In a retrospective cohort study reported in JAMA Oncology, O’Connor et al found that anti–programmed cell death protein 1 (PD-1) agents rapidly reached eligible patients after U.S. Food and Drug Administration (FDA) approval. The study also showed that real-world patients were significantly older than patients enrolled in pivotal clinical trials.
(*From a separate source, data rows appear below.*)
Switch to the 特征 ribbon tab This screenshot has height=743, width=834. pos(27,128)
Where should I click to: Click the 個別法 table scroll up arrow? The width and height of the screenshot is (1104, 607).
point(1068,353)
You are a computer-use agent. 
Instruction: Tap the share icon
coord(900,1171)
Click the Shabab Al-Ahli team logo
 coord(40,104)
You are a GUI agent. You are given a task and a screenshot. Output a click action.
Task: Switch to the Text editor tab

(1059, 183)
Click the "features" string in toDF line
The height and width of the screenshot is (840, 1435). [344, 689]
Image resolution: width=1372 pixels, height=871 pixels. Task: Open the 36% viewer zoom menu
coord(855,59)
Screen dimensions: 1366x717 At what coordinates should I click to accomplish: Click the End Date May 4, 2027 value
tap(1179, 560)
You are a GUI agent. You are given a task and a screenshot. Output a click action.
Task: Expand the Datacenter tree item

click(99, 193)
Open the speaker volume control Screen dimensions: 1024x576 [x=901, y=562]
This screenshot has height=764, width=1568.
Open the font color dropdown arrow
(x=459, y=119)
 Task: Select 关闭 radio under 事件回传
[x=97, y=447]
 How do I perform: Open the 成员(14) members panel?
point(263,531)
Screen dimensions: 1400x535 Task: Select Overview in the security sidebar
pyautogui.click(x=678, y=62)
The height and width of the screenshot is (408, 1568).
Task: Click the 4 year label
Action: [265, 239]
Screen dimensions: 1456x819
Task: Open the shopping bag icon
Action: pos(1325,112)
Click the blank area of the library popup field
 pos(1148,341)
The study involved patients from the Flatiron Health Network from January 2011 through August 2016 who were eligible for anti–PD-1 treatment of melanoma, non–small cell lung cancer (NSCLC), and renal cell carcinoma (RCC). The primary outcome of interest was the cumulative proportions of eligible patients receiving anti–PD-1 treatment and their age distributions.
The analysis identified 3,089 eligible patients with median ages of 66 to 67 years in the 3 disease cohorts. Overall, 1,742 patients (56.4%) were male and 2,066 (66.9%) were white. Among these, 2,123 eligible patients (68.7%) received anti–PD-1 treatment, including 439 patients with melanoma (79.1%), 1,417 with NSCLC (65.6%), and 267 with RCC (71.2%). Within 4 months after FDA approval, > 60% of eligible patients in each disease cohort had received anti–PD-1 agent treatment.
Within 9 months after FDA approval, the proportions of older vs younger patients receiving nivolumab (Opdivo) for melanoma, NSCLC, or RCC or pembrolizumab (Keytruda) for melanoma or NSCLC were similar in clinical practice. However, larger proportions of anti–PD-1–treated patients were older in real-world cohorts.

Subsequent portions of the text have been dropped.